_Available data_

◇ ◇ ◇ ◇ ◇

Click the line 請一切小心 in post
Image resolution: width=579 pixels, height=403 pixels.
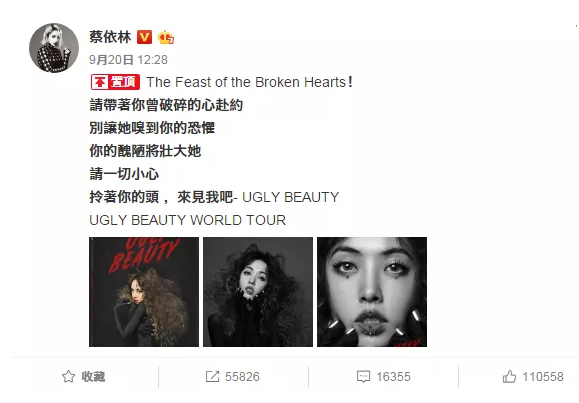point(124,174)
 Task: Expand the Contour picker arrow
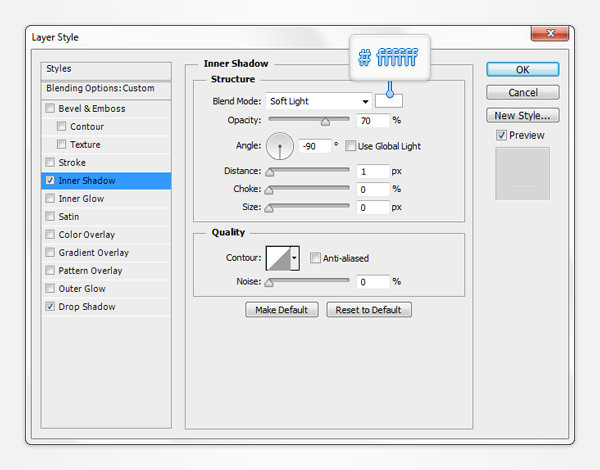point(294,259)

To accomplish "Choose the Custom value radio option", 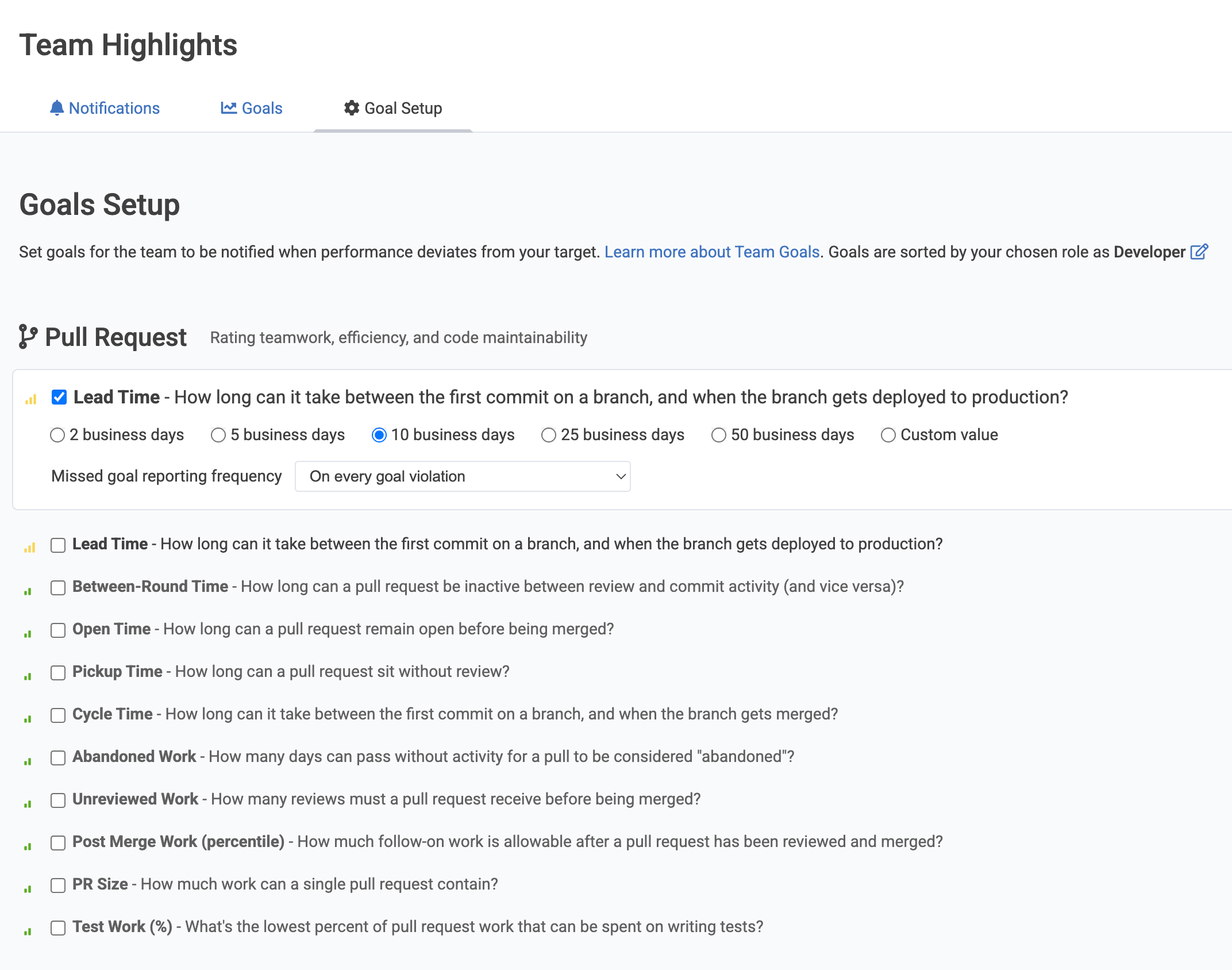I will 888,435.
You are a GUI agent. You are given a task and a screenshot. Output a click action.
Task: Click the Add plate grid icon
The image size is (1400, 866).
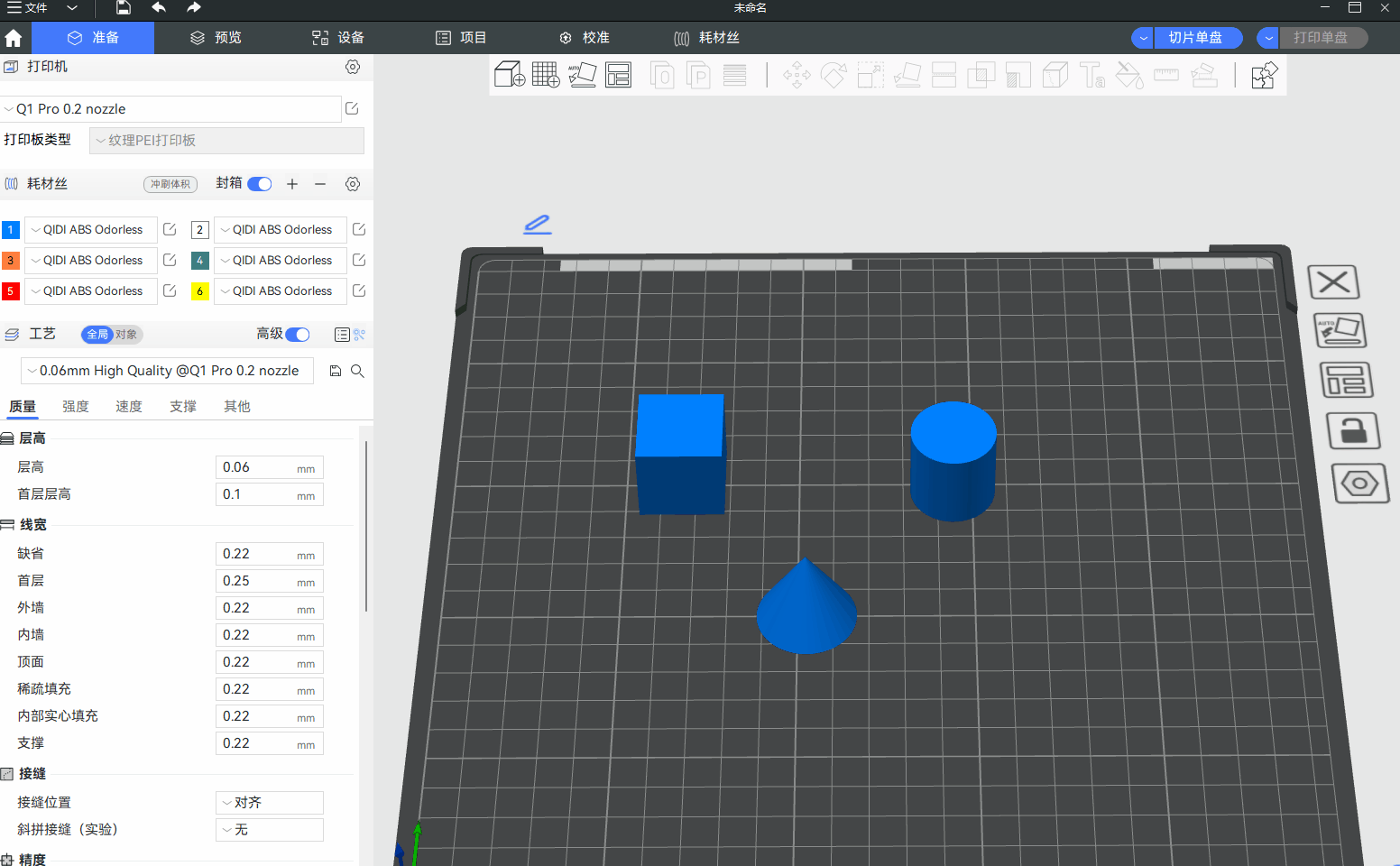tap(546, 75)
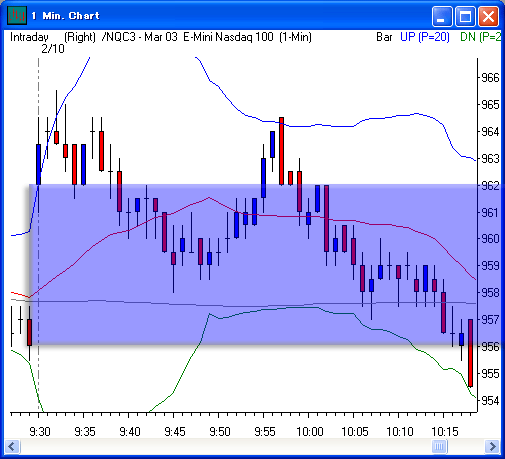Click the Bar study label
The height and width of the screenshot is (459, 505).
[x=384, y=37]
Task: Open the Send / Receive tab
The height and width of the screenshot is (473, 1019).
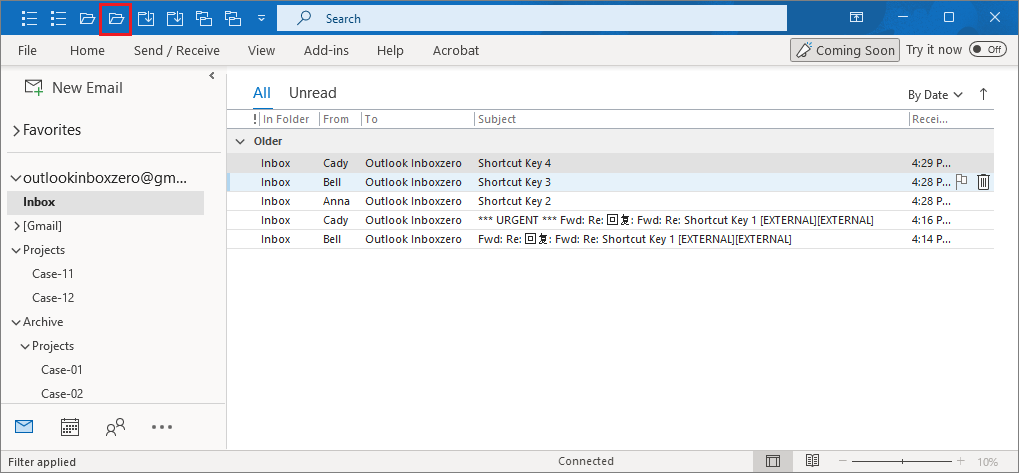Action: pyautogui.click(x=176, y=50)
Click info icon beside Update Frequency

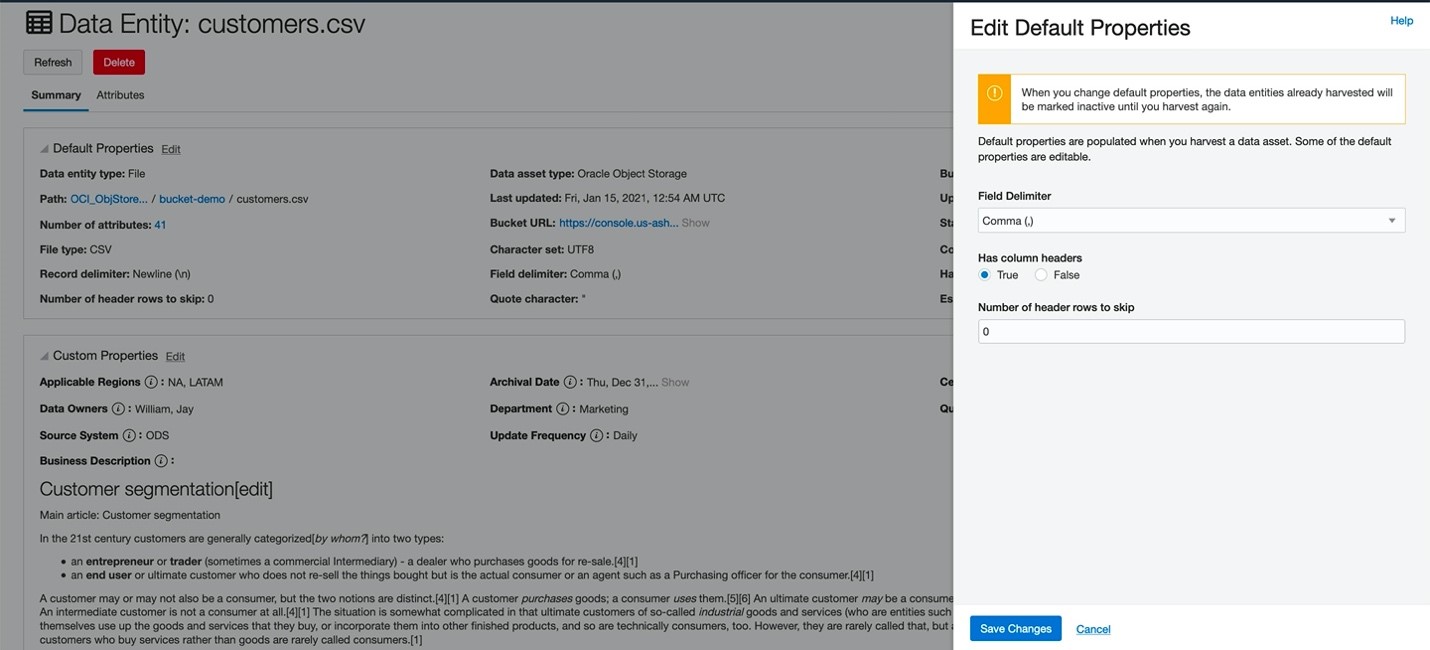[x=596, y=436]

◇ ◇ ◇ ◇ ◇

_About this task_
The lines from the one containing "You are a GUI" through the end of the data above are to be copied exactly, both ends included, and pictures are to be omitted.

_Solved problem_
You are a GUI agent. You are given a task and a screenshot. Output a click action.
Task: Click the Add plate grid icon
The image size is (1400, 866).
tap(546, 75)
Click the Bar study label
The height and width of the screenshot is (459, 505).
[x=384, y=37]
Task: Open the Send / Receive tab
The height and width of the screenshot is (473, 1019).
Action: pyautogui.click(x=176, y=50)
Click info icon beside Update Frequency

[x=596, y=436]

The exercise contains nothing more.